Musik bei einer Legung kann die Verbindung zum Unbewussten öffnen und verstärken, insofern kann sie aus meiner Sicht hilfreich sein. Das gilt auch für die Interpretation. Ich hab so etwas Ähnliches in Medienpädagogik gelernt, z.B. beim Bearbeiten der Aufgabe, ein Bild zu einer bestimmten Musik zu malen. Oder ein Bild anzusehen und eine Kurzgeschichte daraus zu entwickeln. Dabei können sehr tiefe Sachen aus dem Unbewussten an die Oberfläche der Existenz kommen, so, wie wenn man in den Alpha-Zustand der Tiefenentspannung gelangt.

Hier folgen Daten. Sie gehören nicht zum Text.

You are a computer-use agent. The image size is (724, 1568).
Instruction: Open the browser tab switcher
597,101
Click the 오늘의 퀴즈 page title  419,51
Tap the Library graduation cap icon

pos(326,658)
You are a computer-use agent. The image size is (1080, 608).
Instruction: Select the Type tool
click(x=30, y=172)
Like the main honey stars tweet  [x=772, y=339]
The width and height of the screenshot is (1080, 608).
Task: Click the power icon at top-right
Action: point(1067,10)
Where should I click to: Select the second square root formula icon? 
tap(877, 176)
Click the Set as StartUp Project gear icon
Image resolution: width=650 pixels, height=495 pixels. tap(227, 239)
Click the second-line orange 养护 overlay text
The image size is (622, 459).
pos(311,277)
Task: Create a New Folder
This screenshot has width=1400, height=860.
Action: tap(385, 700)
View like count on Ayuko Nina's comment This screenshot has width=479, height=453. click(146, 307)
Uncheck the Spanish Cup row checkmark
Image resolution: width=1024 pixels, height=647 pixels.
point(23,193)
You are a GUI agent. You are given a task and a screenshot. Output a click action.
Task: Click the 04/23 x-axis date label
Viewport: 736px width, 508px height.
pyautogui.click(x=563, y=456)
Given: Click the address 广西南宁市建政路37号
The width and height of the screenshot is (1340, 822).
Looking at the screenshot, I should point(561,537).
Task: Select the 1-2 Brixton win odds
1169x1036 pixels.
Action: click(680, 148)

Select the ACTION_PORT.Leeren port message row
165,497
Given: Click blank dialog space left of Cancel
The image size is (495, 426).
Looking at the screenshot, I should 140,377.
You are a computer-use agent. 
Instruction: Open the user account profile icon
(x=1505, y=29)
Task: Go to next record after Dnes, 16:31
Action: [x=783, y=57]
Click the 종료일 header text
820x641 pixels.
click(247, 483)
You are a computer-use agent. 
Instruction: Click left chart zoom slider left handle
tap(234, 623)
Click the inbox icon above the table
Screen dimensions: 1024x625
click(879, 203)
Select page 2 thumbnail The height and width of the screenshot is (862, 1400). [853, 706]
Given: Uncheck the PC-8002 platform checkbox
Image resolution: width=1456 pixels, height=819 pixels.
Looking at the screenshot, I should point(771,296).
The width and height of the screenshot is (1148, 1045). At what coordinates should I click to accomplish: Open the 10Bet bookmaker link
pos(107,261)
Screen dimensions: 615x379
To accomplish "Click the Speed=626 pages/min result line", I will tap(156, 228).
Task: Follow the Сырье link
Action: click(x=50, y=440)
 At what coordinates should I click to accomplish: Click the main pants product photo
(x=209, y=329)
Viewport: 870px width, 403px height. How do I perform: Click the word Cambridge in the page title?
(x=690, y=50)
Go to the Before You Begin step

Oh, Trauer über eine gescheiterte Beziehung @Thompson. Das Bild auf You-Tube ist eigentlich hoffnungslos, so wie der Liedtext trotz der Perspektiven, die er eröffnet, diese nicht wirklich ausstrahlt. Schlaftablette.... ein wenig pathetisch.. und ein wenig Dramaqueen, aber das Lied ist definitiv für mich eines, was ich nicht so oft hören würde, weil es die Trauer über den Verlust gut rüberbringt. Und das Solo passt genau dazu. Am Anfang, wenn man die akkustische Gitarre hört, klingt sie ein wenig verstimmt. Aber meist hört niemand sowas, sondern es trägt zur Stimmung bei. Und das Solo verstärkt gekonnt die Intensität der Verzweiflung. Aber auch die elektrische Gitarre stimmt nicht so ganz. Macht nix. Two slightly distorted guitars, wie Mike Oldfield auf den Tubular Bells kommentierte. Ganz schön düster. Die melancholische Klangfarbe der E-Gitarre ist sehr passgenau für das Solo. (Da fällt mir ein, ich muss noch eine CD-Rezension schreiben über die Erstveröffentlichung einer jungen holländischen Gruppe, die sich Billy Hill nennt http://teuncreemers.com/?page_id=157 (die Seite ist die des Bassers, der auch Dozent ist)und aus zwei Deutschen, zwei Holländern und einem Chinesen besteht. Ich schieb das schon ein paar Tage vor mir her. Aber die sind jung und wirklich fantastisch. Und starten gerade durch.)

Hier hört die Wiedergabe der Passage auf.